Your goal - Entries follow. Give back exactly the lines starting at the one containing "The height and width of the screenshot is (572, 1019)." and ending at the one containing "Task: Open the marker notes screen", and no other lines.

*** Data extract ***

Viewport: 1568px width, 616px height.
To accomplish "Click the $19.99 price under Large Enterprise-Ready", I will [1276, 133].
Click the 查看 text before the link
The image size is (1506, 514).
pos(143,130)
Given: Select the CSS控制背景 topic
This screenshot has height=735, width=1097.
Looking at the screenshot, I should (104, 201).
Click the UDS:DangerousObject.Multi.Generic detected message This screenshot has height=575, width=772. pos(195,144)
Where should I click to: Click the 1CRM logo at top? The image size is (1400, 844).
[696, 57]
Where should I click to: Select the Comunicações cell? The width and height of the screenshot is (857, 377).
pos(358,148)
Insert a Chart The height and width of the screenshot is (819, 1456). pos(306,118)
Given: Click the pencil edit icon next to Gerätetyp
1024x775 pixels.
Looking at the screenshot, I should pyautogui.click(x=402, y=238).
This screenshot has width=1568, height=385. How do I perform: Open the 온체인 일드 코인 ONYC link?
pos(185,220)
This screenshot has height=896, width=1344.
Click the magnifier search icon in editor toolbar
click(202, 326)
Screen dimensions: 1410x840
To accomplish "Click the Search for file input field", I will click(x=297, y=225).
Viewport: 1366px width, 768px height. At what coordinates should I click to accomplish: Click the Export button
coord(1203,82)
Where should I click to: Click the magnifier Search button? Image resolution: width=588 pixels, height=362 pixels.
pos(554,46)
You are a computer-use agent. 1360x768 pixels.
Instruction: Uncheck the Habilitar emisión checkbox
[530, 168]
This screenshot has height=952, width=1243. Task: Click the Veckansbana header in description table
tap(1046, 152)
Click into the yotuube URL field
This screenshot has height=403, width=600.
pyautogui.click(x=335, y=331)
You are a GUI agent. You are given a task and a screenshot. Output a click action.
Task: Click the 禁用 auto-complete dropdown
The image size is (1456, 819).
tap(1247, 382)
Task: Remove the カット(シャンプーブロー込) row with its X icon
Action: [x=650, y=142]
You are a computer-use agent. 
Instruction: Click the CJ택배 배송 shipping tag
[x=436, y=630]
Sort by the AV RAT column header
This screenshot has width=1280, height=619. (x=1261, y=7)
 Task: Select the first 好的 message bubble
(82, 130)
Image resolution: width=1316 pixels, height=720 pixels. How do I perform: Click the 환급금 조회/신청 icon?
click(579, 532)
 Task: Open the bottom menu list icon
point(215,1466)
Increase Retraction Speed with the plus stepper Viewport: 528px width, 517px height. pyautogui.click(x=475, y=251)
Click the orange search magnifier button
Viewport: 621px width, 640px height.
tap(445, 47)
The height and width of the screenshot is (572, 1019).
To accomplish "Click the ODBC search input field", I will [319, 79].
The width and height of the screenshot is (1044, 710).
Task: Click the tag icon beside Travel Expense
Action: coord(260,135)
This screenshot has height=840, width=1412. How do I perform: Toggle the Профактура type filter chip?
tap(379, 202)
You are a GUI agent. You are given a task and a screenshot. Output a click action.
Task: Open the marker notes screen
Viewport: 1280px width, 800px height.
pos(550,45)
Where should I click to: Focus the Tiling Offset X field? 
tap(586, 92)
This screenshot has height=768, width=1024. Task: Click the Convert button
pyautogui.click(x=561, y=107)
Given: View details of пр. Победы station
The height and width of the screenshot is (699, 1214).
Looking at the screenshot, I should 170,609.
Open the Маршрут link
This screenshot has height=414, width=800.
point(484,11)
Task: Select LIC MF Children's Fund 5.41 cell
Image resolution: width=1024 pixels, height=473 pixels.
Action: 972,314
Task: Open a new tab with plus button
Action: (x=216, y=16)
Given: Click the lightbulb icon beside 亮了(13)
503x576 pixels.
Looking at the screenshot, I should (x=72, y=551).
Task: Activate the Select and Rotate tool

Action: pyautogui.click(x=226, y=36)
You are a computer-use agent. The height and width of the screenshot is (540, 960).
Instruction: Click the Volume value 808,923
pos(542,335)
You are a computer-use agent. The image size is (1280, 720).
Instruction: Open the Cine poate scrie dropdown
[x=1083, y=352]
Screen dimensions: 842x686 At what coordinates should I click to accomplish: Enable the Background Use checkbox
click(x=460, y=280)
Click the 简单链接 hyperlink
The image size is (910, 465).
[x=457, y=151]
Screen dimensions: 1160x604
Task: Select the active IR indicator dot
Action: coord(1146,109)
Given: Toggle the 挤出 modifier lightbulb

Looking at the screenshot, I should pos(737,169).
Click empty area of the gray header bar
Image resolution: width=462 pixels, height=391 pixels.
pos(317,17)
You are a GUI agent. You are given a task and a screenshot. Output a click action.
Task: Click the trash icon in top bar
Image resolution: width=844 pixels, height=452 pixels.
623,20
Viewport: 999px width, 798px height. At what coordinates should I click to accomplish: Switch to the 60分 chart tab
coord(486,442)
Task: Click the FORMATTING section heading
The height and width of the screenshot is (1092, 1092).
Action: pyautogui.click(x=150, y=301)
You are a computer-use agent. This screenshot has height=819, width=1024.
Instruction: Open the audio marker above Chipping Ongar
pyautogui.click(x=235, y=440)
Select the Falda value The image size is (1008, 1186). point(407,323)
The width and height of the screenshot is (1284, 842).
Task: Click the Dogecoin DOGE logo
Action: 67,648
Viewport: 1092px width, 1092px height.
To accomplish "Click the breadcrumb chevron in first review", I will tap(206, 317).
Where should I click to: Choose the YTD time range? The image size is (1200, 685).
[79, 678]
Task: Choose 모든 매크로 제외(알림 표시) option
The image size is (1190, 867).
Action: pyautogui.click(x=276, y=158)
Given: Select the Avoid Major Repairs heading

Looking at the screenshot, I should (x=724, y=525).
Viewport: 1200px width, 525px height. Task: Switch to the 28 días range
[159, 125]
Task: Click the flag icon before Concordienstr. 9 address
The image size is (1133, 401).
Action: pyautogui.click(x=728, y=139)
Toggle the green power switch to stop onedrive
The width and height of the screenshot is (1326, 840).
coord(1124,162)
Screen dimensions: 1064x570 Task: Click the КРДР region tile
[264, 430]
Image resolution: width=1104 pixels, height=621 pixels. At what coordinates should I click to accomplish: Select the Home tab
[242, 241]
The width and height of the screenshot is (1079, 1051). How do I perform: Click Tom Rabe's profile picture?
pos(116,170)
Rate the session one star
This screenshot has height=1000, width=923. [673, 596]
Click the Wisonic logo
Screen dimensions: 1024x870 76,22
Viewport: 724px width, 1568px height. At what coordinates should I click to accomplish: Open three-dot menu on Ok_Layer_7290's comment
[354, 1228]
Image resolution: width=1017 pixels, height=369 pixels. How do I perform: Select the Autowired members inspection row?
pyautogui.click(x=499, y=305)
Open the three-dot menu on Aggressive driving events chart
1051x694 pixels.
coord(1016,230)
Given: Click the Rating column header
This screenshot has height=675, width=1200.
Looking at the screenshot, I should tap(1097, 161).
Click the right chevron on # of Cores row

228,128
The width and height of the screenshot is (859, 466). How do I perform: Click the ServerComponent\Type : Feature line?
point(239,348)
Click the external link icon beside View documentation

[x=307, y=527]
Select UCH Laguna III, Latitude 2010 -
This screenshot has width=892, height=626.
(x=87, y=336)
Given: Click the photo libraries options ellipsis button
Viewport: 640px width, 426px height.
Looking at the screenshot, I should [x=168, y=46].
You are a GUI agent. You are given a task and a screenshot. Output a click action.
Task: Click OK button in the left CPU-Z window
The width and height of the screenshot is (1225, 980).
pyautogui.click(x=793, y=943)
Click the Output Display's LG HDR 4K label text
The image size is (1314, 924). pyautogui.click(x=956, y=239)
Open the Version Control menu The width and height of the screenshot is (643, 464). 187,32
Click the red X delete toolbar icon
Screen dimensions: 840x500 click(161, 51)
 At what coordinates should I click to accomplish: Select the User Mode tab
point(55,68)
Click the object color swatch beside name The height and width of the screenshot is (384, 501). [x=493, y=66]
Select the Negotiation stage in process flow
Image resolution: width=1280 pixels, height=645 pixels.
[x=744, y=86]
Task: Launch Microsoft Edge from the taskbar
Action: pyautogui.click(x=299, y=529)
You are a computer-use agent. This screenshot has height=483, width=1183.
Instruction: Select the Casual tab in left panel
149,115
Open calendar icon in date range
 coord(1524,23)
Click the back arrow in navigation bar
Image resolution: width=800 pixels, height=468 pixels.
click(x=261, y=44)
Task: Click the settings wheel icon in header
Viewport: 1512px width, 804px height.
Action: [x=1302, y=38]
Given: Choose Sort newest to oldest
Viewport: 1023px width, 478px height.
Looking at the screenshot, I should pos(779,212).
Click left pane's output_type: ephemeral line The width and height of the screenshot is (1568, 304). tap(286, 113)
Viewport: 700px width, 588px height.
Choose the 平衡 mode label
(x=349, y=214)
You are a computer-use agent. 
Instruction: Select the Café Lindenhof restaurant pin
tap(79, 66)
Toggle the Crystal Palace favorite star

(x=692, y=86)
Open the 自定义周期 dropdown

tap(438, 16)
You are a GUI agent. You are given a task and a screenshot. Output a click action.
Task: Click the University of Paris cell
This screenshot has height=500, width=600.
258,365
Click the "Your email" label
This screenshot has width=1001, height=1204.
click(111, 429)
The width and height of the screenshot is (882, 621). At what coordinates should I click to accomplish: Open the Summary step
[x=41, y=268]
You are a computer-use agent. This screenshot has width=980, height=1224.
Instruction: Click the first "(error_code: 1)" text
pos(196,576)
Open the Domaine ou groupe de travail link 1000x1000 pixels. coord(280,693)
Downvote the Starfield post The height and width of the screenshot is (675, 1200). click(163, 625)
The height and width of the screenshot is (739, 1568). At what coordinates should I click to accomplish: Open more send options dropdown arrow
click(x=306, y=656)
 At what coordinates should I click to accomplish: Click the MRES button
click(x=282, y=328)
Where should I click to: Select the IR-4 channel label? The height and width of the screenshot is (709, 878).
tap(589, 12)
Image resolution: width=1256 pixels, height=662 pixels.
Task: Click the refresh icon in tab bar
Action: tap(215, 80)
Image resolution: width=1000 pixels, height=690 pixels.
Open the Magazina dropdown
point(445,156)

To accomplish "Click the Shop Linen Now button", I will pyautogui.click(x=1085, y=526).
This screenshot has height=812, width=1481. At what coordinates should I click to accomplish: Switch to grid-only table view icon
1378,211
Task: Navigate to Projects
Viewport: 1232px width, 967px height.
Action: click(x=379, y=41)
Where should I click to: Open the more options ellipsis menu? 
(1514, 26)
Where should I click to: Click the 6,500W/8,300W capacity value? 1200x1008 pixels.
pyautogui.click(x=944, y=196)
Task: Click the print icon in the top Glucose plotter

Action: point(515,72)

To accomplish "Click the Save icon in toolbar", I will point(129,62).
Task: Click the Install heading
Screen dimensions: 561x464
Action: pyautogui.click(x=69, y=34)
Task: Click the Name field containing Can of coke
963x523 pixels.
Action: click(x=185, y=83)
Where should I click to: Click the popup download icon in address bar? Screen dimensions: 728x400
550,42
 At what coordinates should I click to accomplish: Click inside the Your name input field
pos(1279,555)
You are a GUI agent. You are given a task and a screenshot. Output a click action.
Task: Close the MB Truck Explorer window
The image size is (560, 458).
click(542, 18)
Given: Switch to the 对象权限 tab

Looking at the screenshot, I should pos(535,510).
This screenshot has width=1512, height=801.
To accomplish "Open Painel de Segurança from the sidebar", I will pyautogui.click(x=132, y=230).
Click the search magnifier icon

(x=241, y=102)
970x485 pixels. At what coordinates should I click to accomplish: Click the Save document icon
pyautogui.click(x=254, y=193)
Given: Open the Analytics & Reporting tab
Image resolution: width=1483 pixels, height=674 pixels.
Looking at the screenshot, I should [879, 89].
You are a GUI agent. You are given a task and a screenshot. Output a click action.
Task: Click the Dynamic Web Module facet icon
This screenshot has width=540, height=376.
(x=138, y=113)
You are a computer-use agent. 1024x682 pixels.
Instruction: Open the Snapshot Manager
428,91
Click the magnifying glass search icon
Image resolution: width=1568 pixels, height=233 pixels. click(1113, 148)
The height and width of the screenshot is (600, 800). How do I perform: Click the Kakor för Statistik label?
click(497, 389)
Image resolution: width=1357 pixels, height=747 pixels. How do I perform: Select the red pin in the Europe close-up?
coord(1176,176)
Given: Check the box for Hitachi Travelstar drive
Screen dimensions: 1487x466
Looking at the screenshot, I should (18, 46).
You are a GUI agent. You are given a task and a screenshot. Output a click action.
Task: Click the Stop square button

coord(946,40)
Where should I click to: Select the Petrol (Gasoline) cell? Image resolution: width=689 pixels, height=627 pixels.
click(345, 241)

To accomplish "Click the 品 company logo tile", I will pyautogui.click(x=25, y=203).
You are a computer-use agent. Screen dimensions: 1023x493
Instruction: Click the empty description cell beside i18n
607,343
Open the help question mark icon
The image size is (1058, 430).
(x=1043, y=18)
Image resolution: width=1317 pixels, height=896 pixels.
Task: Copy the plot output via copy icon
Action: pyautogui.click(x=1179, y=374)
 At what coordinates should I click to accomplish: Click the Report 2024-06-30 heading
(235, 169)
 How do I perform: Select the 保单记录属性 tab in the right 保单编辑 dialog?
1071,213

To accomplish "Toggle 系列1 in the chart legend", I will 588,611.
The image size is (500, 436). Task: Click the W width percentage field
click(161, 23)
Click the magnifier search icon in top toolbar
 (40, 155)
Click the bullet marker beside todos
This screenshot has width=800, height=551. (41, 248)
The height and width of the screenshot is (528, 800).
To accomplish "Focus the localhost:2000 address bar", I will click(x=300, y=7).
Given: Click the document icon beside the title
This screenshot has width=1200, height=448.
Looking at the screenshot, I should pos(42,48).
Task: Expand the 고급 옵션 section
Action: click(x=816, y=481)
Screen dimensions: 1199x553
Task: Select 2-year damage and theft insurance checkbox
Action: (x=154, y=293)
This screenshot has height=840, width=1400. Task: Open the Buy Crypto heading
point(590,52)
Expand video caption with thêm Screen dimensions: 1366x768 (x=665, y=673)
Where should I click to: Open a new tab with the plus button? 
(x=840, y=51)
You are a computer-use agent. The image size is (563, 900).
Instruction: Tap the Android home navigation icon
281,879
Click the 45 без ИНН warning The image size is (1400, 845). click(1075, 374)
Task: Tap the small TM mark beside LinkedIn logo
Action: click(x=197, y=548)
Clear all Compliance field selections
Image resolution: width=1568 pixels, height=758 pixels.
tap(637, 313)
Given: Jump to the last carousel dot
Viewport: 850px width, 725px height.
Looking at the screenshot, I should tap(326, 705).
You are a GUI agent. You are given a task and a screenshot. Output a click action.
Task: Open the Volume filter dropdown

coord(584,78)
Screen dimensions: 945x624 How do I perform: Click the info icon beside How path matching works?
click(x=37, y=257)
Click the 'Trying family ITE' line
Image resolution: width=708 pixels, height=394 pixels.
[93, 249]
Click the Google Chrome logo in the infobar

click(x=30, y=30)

*** End of Data extract ***

Finished exercise -
The height and width of the screenshot is (572, 1019).
To accomplish "Click the ODBC search input field", I will [319, 79].
The width and height of the screenshot is (1044, 710).
Task: Click the tag icon beside Travel Expense
Action: coord(260,135)
This screenshot has height=840, width=1412. How do I perform: Toggle the Профактура type filter chip?
tap(379, 202)
You are a GUI agent. You are given a task and a screenshot. Output a click action.
Task: Open the marker notes screen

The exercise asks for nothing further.